In the end, remember that the vast majority of buildings or spaces are leasable. It may not feel that way if your site has been on the market for one or two years with little prospects to show for, but before throwing in the towel, look at what features you offer and how your offer ranks compared to the market. Then try to position yourself in the shoes of a potential subtenant to see why your site would be interesting or not to lease. If you are working with a broker, ask him/her specifically what type of subtenant he or she is looking for.

While most brokers do a good job in identifying potential types of subtenants, it is not always the case. I once worked with a broker, which was trying to sublease an older office site which had come to us in a company acquisition and for which we had no need anymore. We out it on the market and did not have any serious prospects for over a year until I sat down with the broker to ask him what type of client he was targeting for our site. He told me he was pitching our site to all his prospects.

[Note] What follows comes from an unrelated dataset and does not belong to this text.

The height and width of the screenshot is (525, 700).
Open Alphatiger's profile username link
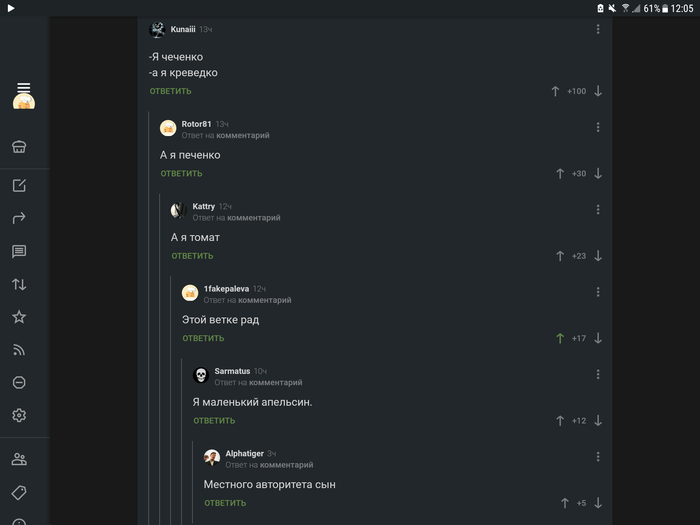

After our talk I asked him to concentrate on companies that are either downsizing, commercial companies that needed extra space or industrial companies, ideally companies which would not receive clients at their site or if they did, that the clients would not care if the site was a class C type. Less than six months later we managed to lease the site. I found out later that he had been initially pitching our site to companies including accounting and law firms. That was a mistake since these firms typically receive their clients at their site and no one wants to go see a lawyer that has his or her office in a rundown class C building. However, our site was perfect for other types of subtenants. Sometimes it is only a matter of targeting the right type of subtenant.